Ever since his Bandon Dunes Golf Resort opened to wild acclaim in 1999, Mike Keiser has been the enfant terrible of golf. The resort, located in a largely unpopulated stretch on Oregon’s coast, bucks all the trends. It’s five hours from a large city. It doesn’t allow golf carts, instead forcing players to walk and use caddies. And its courses make the most of the landscape, creating a natural look that is a throwback to classic seaside links. The place is untarnished by the game’s modern intrusions – like GPS units – which led Keiser to coin the resort’s motto: “Golf as it was meant to be.” Although he told his friends who showed up at the launch that the project could well be called “Mike’s Folly,” Bandon Dunes became the world’s hottest golf property. Golf Digest called it the second-best golf resort in the U.S., ahead of famed retreats like Pebble Beach.

Cabot Links will be part of an emerging trend toward minimalist golf design, where builders leave the natural landscape intact as much as possible. In an era when golf courses can cost tens of millions to build – casino king Steve Wynn famously spent more than $40-million creating Shadow Creek, a faux-Carolinas track near Las Vegas, complete with pine trees – Keiser’s projects usually cost a fraction of that amount. “This is simply going back to the beginning of what makes golf great,” says Ben Cowan-Dewar.

Of course, a conventional thinker probably wouldn’t build a course in Inverness in the first place. The facades of the white wooden houses and businesses that line the main street bear the scars of years of financial difficulty. Paint is peeling, porches need mending. Since the turn of the 20th century, the economy of this town on Cape Breton’s west coast had been driven by coal mining.

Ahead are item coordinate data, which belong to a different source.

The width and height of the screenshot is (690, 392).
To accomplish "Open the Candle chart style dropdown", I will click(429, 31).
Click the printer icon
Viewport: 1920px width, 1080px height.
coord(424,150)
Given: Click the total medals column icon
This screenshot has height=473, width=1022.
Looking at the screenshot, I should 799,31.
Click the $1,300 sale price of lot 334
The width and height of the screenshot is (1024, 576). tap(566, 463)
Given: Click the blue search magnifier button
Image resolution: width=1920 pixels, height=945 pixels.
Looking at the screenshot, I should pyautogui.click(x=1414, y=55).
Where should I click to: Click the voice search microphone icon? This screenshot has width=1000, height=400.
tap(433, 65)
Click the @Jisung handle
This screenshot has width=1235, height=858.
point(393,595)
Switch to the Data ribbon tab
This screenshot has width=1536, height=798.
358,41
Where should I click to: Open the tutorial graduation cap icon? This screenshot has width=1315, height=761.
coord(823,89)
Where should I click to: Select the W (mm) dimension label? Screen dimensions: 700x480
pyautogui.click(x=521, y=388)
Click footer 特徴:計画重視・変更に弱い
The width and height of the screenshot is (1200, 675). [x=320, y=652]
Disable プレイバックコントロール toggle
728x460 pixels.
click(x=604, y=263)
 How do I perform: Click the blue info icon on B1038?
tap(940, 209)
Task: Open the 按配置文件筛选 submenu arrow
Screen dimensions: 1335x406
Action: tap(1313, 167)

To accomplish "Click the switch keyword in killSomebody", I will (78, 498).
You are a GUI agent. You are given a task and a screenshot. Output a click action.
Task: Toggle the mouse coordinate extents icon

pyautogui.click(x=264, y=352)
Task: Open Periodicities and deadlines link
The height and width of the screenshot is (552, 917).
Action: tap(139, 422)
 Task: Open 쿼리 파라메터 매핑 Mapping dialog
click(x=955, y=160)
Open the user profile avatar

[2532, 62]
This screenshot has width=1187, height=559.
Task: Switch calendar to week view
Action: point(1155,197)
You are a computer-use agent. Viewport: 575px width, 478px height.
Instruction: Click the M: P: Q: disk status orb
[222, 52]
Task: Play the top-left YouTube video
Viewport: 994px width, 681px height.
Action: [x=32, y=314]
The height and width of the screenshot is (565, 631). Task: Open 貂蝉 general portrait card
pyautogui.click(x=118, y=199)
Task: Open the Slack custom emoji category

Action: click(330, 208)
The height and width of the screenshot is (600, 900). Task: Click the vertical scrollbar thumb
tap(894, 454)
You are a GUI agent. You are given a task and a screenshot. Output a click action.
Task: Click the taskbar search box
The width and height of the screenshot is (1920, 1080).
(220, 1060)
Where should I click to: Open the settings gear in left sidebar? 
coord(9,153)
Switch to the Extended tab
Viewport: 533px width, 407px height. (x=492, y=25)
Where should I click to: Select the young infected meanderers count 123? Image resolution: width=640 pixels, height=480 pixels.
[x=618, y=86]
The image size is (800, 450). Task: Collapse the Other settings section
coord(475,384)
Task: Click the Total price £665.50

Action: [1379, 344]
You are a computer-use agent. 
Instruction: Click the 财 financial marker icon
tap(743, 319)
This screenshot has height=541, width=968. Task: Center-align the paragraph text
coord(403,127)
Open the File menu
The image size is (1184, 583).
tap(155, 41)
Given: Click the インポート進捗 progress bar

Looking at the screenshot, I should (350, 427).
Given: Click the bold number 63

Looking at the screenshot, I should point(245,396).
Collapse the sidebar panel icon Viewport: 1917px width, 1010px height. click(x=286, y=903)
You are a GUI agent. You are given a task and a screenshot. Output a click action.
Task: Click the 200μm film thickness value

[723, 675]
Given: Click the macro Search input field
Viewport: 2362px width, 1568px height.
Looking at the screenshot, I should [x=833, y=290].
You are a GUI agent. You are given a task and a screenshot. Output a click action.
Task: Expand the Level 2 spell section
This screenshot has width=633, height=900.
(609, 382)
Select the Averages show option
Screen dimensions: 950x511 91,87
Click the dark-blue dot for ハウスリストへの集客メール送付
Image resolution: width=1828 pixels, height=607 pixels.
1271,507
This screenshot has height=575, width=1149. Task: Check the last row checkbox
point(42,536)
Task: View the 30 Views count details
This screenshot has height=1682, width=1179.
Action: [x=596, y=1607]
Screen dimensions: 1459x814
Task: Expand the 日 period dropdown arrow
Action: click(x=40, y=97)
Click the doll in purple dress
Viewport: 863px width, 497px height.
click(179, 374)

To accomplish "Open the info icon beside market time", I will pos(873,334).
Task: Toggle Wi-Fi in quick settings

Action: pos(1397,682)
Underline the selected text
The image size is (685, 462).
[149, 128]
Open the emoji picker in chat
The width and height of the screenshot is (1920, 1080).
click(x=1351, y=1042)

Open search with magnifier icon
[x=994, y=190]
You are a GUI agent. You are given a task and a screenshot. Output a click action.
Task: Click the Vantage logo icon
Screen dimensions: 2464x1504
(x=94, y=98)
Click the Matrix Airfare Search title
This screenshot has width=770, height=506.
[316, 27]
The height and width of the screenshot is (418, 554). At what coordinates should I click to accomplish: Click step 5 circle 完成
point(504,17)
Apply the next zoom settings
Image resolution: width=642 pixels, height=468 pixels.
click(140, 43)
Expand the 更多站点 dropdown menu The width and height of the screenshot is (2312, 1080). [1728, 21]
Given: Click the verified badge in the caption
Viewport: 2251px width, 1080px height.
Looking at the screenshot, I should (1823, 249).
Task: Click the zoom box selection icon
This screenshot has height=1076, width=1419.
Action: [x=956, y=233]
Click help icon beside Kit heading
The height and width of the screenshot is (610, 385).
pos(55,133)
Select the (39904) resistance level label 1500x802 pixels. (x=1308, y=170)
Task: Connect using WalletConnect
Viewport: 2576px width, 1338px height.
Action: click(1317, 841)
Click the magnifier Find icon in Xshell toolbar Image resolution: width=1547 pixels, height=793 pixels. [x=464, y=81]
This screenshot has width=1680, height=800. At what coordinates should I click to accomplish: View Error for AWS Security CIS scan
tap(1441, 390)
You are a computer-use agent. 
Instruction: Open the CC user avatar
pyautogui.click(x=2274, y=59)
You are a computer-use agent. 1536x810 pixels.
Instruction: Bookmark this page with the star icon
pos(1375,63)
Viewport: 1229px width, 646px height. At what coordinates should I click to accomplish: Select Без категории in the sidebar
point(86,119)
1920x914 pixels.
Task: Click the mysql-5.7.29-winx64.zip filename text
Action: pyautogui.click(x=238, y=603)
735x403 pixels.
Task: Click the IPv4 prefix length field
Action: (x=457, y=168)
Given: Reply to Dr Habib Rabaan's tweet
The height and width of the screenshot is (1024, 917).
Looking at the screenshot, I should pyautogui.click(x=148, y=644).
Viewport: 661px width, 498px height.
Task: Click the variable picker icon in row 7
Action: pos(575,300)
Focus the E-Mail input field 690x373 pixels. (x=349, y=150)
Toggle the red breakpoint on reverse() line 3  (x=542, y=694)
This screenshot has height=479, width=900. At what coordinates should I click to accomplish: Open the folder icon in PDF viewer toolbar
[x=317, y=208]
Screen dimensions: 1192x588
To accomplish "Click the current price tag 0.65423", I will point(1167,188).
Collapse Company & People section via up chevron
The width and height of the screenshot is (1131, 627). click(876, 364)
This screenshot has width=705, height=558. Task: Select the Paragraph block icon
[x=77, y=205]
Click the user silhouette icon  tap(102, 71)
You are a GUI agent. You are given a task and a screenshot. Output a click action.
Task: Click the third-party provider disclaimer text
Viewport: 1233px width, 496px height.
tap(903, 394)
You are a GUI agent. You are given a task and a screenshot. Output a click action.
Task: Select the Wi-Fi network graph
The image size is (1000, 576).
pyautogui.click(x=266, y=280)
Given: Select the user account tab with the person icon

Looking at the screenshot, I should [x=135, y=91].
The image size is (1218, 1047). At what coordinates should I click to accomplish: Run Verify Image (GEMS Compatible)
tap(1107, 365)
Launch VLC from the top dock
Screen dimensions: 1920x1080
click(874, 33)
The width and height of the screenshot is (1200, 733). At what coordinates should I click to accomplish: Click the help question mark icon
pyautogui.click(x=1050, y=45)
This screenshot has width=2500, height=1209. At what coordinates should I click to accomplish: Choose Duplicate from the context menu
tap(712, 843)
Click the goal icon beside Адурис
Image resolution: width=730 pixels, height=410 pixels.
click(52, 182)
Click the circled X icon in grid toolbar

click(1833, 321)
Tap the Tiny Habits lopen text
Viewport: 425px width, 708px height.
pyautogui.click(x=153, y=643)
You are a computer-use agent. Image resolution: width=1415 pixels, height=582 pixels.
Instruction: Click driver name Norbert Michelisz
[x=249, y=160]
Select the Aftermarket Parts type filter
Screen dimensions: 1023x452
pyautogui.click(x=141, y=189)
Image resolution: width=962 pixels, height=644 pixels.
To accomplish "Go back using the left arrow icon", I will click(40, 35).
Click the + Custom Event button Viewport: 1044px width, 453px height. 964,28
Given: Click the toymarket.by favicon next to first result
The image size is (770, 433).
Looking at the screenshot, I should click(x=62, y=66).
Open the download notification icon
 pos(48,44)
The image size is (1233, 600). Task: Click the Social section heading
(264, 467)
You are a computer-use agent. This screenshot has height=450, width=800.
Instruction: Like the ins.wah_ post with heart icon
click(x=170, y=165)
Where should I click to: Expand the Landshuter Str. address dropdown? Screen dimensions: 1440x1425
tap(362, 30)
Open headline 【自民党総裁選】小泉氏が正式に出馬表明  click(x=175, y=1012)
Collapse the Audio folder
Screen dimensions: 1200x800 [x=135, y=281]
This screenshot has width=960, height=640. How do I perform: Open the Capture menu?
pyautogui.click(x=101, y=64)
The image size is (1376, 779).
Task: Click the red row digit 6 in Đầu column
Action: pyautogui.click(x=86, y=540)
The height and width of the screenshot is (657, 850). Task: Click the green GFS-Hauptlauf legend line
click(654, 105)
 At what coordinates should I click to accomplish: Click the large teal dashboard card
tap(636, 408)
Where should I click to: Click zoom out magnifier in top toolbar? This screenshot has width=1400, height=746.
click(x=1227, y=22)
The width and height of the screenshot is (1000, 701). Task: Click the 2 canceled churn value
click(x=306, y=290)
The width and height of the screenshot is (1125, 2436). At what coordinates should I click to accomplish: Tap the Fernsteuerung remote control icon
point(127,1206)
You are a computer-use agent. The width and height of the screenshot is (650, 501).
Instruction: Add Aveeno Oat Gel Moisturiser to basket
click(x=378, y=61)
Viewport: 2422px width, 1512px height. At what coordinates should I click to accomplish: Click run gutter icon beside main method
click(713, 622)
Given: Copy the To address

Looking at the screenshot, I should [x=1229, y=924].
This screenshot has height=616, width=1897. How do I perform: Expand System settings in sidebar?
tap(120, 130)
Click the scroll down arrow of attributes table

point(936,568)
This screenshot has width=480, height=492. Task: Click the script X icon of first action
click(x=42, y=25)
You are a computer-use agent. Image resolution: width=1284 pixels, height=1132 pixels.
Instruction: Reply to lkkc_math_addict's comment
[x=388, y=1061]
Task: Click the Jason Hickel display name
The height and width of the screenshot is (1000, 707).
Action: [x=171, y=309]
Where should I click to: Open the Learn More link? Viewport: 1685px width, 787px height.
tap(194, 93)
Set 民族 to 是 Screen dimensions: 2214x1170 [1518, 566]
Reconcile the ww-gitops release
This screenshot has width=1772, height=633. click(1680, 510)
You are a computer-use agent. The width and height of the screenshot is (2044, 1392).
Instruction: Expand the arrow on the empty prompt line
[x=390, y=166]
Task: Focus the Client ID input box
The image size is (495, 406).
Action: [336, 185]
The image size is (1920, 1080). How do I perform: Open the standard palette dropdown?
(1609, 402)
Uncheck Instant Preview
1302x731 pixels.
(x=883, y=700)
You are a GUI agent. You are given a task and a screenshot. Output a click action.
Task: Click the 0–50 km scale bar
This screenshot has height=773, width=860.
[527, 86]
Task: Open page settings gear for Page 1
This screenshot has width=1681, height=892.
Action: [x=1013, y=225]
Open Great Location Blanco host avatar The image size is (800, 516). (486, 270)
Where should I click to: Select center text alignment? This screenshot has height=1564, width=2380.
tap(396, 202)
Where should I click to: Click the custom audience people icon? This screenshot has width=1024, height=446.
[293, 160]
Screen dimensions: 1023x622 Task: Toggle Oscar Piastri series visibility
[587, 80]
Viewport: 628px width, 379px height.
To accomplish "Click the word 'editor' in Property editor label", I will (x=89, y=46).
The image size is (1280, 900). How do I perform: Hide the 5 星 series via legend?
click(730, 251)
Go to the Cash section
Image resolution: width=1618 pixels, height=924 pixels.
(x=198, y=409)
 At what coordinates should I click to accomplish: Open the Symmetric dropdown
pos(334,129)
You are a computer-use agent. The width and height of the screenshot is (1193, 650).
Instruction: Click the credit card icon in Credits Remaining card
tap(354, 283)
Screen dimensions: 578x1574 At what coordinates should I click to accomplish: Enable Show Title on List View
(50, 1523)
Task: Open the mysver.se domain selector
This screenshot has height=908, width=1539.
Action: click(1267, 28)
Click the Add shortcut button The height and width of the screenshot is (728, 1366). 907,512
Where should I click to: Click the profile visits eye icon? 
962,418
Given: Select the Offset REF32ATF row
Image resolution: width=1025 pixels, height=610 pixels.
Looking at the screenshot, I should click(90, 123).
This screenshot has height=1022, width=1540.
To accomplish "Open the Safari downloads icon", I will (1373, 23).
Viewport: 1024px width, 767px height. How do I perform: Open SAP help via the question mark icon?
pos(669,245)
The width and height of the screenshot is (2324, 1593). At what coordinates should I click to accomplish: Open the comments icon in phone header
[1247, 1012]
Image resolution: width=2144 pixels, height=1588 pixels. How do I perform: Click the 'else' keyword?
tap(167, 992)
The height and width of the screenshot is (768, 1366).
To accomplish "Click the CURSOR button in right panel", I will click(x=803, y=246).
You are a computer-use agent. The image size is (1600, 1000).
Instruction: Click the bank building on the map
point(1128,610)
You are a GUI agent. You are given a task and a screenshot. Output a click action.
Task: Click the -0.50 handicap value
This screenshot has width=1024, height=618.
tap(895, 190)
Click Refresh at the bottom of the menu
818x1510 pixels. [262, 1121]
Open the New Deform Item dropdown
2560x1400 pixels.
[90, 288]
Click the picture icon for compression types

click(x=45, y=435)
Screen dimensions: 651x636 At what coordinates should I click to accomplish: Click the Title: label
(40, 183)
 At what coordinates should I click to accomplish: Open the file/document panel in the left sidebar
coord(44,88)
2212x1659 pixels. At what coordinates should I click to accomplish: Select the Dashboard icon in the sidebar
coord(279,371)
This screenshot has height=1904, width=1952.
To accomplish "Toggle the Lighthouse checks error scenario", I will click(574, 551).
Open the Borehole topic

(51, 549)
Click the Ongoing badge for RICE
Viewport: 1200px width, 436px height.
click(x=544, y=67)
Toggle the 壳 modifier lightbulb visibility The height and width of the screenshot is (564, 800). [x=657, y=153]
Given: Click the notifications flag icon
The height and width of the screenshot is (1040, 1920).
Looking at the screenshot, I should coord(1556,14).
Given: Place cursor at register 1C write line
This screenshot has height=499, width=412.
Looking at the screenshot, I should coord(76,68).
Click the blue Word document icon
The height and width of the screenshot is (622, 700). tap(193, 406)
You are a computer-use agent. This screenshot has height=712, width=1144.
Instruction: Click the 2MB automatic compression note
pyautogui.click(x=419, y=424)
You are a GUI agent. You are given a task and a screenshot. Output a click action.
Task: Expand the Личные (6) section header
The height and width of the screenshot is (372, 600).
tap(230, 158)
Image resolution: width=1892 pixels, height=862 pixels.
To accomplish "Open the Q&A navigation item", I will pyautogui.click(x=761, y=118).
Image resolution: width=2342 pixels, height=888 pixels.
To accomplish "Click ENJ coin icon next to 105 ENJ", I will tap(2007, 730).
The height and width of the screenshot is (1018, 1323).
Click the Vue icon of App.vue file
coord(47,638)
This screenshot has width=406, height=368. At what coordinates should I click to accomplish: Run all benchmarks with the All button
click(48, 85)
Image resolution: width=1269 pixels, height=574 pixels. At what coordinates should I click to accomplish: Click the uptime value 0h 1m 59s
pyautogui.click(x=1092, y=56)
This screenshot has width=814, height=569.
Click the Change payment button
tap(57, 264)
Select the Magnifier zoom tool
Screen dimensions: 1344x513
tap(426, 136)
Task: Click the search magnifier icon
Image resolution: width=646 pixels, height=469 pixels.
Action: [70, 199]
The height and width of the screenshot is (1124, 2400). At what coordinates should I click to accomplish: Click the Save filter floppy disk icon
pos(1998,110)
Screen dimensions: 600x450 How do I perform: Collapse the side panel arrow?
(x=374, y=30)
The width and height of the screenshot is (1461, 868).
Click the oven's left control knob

By the end of World War II, the mines began to decline and by the 1960s they’d disappeared altogether. The dissolution of the town’s primary industry left it searching for a fallback that could replace some of the lost jobs. In the meantime, the mine site lay still, as if time had stopped.

A two-hour drive north, the fabled Highlands Links course (designed by Stanley Thompson) has been, for 70 years, a sustaining factor for the communities of the Ingonish area. The Inverness economic development committee began to ask themselves the obvious question about the land that sat empty just off the main street. Could golf save their town as well?

Before golf can rescue whole communities, however, it has to rescue itself. The current model of the American “golf town” is the gated community, set off in self-exile from the rush of the real world. On some links courses in the U.K., the proximity of the town is part of the fabric of the game, and an extremely errant shot might have a chance of hitting the local pub. But on newer North American courses you’re more likely to hit someone’s retirement bungalow.

Keiser and new minimalists like American designer Tom Doak, who conceived Bandon’s Pacific Dunes, and Canadian architect Rod Whitman, who’s designing Cabot Links, are engaged in a rearguard action that is bringing golf back to its roots. In his 1996 book The Confidential Guide to Golf Courses, Doak celebrates courses like Nebraska’s Sand Hills, where architects Bill Coore and Ben Crenshaw literally “found” the golf holes, moving almost no land. (Keiser, fittingly, was a founding member.) Even the new breed of push carts and stand bags is giving golfers a chance to reconnect with the turf. And with more and more golf courses gaining certification as Audubon sanctuaries and following tougher pesticide regulations, the game itself is greening up.

Cabot Links should open to the public at the start of the 2010 golf season. For John MacIsaac, a local school-board administrator who was instrumental in floating the idea, the opening of the course means more than just a new place to ply his pastime. “I’ll be there before the sun rises, trying to grab that first tee time,” he says. “This course is going to mean a lot to this town, and I want to be there to see a new beginning.”

Maybe golf can be good – as it was meant to be.